Task requirements: Copy the listing below line for line, without any changes.

# Start of Input records

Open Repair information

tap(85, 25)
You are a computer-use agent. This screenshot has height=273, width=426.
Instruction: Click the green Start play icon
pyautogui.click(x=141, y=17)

# End of Input records

Correct answer:
Open Repair information

tap(85, 25)
You are a computer-use agent. This screenshot has height=273, width=426.
Instruction: Click the green Start play icon
pyautogui.click(x=141, y=17)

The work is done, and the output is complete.